Every word of every entry must be retyped exactly.

+++

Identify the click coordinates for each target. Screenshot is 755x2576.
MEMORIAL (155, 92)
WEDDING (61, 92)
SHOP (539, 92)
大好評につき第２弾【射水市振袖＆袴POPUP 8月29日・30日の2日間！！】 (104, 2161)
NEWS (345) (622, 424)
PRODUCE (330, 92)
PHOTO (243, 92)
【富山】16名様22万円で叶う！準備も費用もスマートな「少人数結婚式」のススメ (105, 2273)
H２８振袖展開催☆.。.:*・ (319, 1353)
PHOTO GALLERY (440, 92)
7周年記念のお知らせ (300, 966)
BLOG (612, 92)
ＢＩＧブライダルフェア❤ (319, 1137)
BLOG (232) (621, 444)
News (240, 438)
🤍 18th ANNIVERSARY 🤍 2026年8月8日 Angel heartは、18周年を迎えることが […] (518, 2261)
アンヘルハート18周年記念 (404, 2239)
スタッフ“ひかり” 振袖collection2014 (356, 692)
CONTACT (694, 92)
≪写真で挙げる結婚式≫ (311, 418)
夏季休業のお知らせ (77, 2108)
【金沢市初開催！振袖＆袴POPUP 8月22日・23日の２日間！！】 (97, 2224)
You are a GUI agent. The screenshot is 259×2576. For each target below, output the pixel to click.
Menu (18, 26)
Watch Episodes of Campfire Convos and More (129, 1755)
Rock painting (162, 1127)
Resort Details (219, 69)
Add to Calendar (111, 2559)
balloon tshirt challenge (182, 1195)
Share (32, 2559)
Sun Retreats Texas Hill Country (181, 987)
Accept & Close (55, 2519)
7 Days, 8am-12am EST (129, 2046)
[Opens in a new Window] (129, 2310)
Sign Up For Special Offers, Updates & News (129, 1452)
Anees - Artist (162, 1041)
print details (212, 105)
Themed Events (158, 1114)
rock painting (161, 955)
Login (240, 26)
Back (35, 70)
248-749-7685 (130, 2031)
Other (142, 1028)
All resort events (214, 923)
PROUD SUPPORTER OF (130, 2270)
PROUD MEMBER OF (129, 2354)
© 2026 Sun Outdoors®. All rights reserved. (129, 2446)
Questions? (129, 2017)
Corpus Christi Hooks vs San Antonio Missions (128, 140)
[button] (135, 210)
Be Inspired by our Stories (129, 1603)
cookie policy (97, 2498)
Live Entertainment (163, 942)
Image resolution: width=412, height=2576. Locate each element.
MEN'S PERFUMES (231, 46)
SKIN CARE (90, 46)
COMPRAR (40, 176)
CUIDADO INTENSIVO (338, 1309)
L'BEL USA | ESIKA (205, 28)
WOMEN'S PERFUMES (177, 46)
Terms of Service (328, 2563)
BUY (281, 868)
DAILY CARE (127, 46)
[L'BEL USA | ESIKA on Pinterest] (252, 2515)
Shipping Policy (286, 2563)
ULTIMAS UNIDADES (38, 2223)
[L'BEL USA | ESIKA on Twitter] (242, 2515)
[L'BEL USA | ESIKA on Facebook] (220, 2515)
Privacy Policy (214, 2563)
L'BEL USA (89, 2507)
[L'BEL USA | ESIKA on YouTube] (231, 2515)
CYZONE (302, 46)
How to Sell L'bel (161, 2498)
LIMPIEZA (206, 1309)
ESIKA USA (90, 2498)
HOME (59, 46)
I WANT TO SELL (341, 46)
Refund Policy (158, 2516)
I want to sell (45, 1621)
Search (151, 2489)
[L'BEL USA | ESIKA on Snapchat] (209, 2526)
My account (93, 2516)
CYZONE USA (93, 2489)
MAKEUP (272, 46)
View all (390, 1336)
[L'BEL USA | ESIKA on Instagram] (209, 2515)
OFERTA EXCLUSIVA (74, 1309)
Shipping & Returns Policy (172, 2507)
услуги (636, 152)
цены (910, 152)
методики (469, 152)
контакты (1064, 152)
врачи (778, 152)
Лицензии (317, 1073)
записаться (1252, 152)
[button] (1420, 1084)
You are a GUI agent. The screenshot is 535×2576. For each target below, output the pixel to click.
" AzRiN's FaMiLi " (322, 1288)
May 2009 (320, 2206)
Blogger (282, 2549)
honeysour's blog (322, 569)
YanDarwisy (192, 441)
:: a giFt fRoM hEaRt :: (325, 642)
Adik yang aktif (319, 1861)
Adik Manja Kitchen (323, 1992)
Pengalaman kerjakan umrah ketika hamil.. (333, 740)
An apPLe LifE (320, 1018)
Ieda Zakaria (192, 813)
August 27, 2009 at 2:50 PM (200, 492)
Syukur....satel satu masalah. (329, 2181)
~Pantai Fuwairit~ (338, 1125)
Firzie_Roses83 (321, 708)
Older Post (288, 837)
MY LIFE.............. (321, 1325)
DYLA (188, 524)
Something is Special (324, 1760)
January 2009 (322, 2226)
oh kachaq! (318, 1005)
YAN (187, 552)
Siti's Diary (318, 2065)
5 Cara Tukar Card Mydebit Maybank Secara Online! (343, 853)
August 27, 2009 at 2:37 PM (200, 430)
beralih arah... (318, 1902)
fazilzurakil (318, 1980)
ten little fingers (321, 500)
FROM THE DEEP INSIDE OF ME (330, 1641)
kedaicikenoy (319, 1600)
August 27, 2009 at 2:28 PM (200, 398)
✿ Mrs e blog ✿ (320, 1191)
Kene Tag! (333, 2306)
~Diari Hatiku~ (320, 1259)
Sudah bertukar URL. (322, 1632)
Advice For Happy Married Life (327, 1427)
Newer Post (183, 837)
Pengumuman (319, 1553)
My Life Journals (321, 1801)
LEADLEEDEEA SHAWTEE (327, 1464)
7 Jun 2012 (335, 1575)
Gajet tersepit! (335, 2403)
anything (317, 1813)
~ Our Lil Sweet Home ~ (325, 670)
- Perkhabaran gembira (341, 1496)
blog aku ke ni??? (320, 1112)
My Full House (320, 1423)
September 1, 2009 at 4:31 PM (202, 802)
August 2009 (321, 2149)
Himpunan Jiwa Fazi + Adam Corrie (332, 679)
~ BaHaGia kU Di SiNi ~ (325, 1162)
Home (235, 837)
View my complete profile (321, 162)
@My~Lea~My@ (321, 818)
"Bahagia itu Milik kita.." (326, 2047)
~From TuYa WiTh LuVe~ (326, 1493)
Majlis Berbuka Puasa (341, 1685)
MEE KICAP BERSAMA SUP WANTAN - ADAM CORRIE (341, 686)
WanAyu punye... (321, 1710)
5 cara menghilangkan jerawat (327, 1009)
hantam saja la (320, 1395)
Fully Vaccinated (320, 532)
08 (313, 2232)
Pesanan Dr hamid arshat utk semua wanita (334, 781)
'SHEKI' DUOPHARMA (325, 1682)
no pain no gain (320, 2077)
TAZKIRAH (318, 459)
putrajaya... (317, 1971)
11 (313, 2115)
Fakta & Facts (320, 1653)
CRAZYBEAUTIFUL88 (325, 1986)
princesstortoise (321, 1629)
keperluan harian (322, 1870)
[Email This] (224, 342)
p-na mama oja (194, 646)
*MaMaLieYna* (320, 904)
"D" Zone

+++

**Solved problem**:
Identify the click coordinates for each target. Screenshot is 755x2576.
MEMORIAL (155, 92)
WEDDING (61, 92)
SHOP (539, 92)
大好評につき第２弾【射水市振袖＆袴POPUP 8月29日・30日の2日間！！】 (104, 2161)
NEWS (345) (622, 424)
PRODUCE (330, 92)
PHOTO (243, 92)
【富山】16名様22万円で叶う！準備も費用もスマートな「少人数結婚式」のススメ (105, 2273)
H２８振袖展開催☆.。.:*・ (319, 1353)
PHOTO GALLERY (440, 92)
7周年記念のお知らせ (300, 966)
BLOG (612, 92)
ＢＩＧブライダルフェア❤ (319, 1137)
BLOG (232) (621, 444)
News (240, 438)
🤍 18th ANNIVERSARY 🤍 2026年8月8日 Angel heartは、18周年を迎えることが […] (518, 2261)
アンヘルハート18周年記念 (404, 2239)
スタッフ“ひかり” 振袖collection2014 (356, 692)
CONTACT (694, 92)
≪写真で挙げる結婚式≫ (311, 418)
夏季休業のお知らせ (77, 2108)
【金沢市初開催！振袖＆袴POPUP 8月22日・23日の２日間！！】 (97, 2224)
You are a GUI agent. The screenshot is 259×2576. For each target below, output the pixel to click.
Menu (18, 26)
Watch Episodes of Campfire Convos and More (129, 1755)
Rock painting (162, 1127)
Resort Details (219, 69)
Add to Calendar (111, 2559)
balloon tshirt challenge (182, 1195)
Share (32, 2559)
Sun Retreats Texas Hill Country (181, 987)
Accept & Close (55, 2519)
7 Days, 8am-12am EST (129, 2046)
[Opens in a new Window] (129, 2310)
Sign Up For Special Offers, Updates & News (129, 1452)
Anees - Artist (162, 1041)
print details (212, 105)
Themed Events (158, 1114)
rock painting (161, 955)
Login (240, 26)
Back (35, 70)
248-749-7685 (130, 2031)
Other (142, 1028)
All resort events (214, 923)
PROUD SUPPORTER OF (130, 2270)
PROUD MEMBER OF (129, 2354)
© 2026 Sun Outdoors®. All rights reserved. (129, 2446)
Questions? (129, 2017)
Corpus Christi Hooks vs San Antonio Missions (128, 140)
[button] (135, 210)
Be Inspired by our Stories (129, 1603)
cookie policy (97, 2498)
Live Entertainment (163, 942)
Image resolution: width=412, height=2576. Locate each element.
MEN'S PERFUMES (231, 46)
SKIN CARE (90, 46)
COMPRAR (40, 176)
CUIDADO INTENSIVO (338, 1309)
L'BEL USA | ESIKA (205, 28)
WOMEN'S PERFUMES (177, 46)
Terms of Service (328, 2563)
BUY (281, 868)
DAILY CARE (127, 46)
[L'BEL USA | ESIKA on Pinterest] (252, 2515)
Shipping Policy (286, 2563)
ULTIMAS UNIDADES (38, 2223)
[L'BEL USA | ESIKA on Twitter] (242, 2515)
[L'BEL USA | ESIKA on Facebook] (220, 2515)
Privacy Policy (214, 2563)
L'BEL USA (89, 2507)
[L'BEL USA | ESIKA on YouTube] (231, 2515)
CYZONE (302, 46)
How to Sell L'bel (161, 2498)
LIMPIEZA (206, 1309)
ESIKA USA (90, 2498)
HOME (59, 46)
I WANT TO SELL (341, 46)
Refund Policy (158, 2516)
I want to sell (45, 1621)
Search (151, 2489)
[L'BEL USA | ESIKA on Snapchat] (209, 2526)
My account (93, 2516)
CYZONE USA (93, 2489)
MAKEUP (272, 46)
View all (390, 1336)
[L'BEL USA | ESIKA on Instagram] (209, 2515)
OFERTA EXCLUSIVA (74, 1309)
Shipping & Returns Policy (172, 2507)
услуги (636, 152)
цены (910, 152)
методики (469, 152)
контакты (1064, 152)
врачи (778, 152)
Лицензии (317, 1073)
записаться (1252, 152)
[button] (1420, 1084)
You are a GUI agent. The screenshot is 535×2576. For each target below, output the pixel to click.
" AzRiN's FaMiLi " (322, 1288)
May 2009 (320, 2206)
Blogger (282, 2549)
honeysour's blog (322, 569)
YanDarwisy (192, 441)
:: a giFt fRoM hEaRt :: (325, 642)
Adik yang aktif (319, 1861)
Adik Manja Kitchen (323, 1992)
Pengalaman kerjakan umrah ketika hamil.. (333, 740)
An apPLe LifE (320, 1018)
Ieda Zakaria (192, 813)
August 27, 2009 at 2:50 PM (200, 492)
Syukur....satel satu masalah. (329, 2181)
~Pantai Fuwairit~ (338, 1125)
Firzie_Roses83 (321, 708)
Older Post (288, 837)
MY LIFE.............. (321, 1325)
DYLA (188, 524)
Something is Special (324, 1760)
January 2009 (322, 2226)
oh kachaq! (318, 1005)
YAN (187, 552)
Siti's Diary (318, 2065)
5 Cara Tukar Card Mydebit Maybank Secara Online! (343, 853)
August 27, 2009 at 2:37 PM (200, 430)
beralih arah... (318, 1902)
fazilzurakil (318, 1980)
ten little fingers (321, 500)
FROM THE DEEP INSIDE OF ME (330, 1641)
kedaicikenoy (319, 1600)
August 27, 2009 at 2:28 PM (200, 398)
✿ Mrs e blog ✿ (320, 1191)
Kene Tag! (333, 2306)
~Diari Hatiku~ (320, 1259)
Sudah bertukar URL. (322, 1632)
Advice For Happy Married Life (327, 1427)
Newer Post (183, 837)
Pengumuman (319, 1553)
My Life Journals (321, 1801)
LEADLEEDEEA SHAWTEE (327, 1464)
7 Jun 2012 (335, 1575)
Gajet tersepit! (335, 2403)
anything (317, 1813)
~ Our Lil Sweet Home ~ (325, 670)
- Perkhabaran gembira (341, 1496)
blog aku ke ni??? (320, 1112)
My Full House (320, 1423)
September 1, 2009 at 4:31 PM (202, 802)
August 2009 (321, 2149)
Himpunan Jiwa Fazi + Adam Corrie (332, 679)
~ BaHaGia kU Di SiNi ~ (325, 1162)
Home (235, 837)
View my complete profile (321, 162)
@My~Lea~My@ (321, 818)
"Bahagia itu Milik kita.." (326, 2047)
~From TuYa WiTh LuVe~ (326, 1493)
Majlis Berbuka Puasa (341, 1685)
MEE KICAP BERSAMA SUP WANTAN - ADAM CORRIE (341, 686)
WanAyu punye... (321, 1710)
5 cara menghilangkan jerawat (327, 1009)
hantam saja la (320, 1395)
Fully Vaccinated (320, 532)
08 (313, 2232)
Pesanan Dr hamid arshat utk semua wanita (334, 781)
'SHEKI' DUOPHARMA (325, 1682)
no pain no gain (320, 2077)
TAZKIRAH (318, 459)
putrajaya... (317, 1971)
11 (313, 2115)
Fakta & Facts (320, 1653)
CRAZYBEAUTIFUL88 (325, 1986)
princesstortoise (321, 1629)
keperluan harian (322, 1870)
[Email This] (224, 342)
p-na mama oja (194, 646)
*MaMaLieYna* (320, 904)
"D" Zone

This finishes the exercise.